Report Issue Edit Page

Retrieving Debug Information

Each Dgraph data node exposes profile over /debug/pprof endpoint and metrics over /debug/vars endpoint. Each Dgraph data node has it’s own profiling and metrics information. Below is a list of debugging information exposed by Dgraph and the corresponding commands to retrieve them.

Metrics Information

If you are collecting these metrics from outside the Dgraph instance you need to pass --expose_trace=true flag, otherwise there metrics can be collected by connecting to the instance over localhost.

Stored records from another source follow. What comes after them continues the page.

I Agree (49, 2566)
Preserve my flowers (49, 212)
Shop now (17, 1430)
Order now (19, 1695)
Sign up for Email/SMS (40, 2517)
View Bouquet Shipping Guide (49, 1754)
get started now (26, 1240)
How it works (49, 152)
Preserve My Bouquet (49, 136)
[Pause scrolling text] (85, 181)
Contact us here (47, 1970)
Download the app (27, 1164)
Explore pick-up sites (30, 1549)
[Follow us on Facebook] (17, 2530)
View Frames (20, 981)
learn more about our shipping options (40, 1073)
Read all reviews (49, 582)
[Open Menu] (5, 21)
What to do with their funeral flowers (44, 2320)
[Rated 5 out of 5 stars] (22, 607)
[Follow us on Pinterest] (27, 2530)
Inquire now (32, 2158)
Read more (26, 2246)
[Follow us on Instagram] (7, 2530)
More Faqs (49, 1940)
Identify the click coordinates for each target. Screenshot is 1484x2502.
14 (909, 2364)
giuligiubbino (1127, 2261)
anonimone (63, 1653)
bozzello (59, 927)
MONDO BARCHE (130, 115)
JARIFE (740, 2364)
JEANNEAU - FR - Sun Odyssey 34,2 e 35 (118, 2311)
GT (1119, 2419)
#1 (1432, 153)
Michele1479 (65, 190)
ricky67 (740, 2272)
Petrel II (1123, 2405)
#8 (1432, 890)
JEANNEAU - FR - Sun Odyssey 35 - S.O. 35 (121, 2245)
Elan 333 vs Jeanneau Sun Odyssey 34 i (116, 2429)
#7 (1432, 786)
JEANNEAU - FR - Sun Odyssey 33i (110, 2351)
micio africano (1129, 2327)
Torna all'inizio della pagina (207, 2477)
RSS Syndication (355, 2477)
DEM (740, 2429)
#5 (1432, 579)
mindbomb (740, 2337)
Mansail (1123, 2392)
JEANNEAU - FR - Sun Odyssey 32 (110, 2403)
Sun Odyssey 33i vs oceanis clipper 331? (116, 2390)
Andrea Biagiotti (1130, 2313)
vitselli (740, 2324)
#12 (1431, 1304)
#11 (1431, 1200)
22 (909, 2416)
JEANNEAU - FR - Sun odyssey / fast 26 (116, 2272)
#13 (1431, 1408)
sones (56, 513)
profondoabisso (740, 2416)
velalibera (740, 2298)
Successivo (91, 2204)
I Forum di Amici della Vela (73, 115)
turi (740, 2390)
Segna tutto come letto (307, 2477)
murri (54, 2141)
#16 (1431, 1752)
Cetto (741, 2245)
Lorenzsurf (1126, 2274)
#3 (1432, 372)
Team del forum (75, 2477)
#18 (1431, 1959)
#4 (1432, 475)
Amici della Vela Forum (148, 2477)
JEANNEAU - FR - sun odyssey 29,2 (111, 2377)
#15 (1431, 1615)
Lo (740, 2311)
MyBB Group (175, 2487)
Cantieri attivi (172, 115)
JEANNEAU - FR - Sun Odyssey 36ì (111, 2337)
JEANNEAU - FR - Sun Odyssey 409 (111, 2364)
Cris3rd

curl http://<IP>:<HTTP_PORT>/debug/vars

Metrics can also be retrieved in the Prometheus format at /debug/prometheus_metrics. See the Metrics section for the full list of metrics.

Profiling Information

Profiling information is available via the go tool pprof profiling tool built into Go. The “Profiling Go programs” Go blog post will help you get started with using pprof. Each Dgraph Zero and Dgraph Alpha exposes a debug endpoint at /debug/pprof/<profile> via the HTTP port.

go tool pprof http://<IP>:<HTTP_PORT>/debug/pprof/heap
Fetching profile from ...
Saved Profile in ...

The output of the command would show the location where the profile is stored.

In the interactive pprof shell, you can use commands like top to get a listing of the top functions in the profile, web to get a visual graph of the profile opened in a web browser, or list to display a code listing with profiling information overlaid.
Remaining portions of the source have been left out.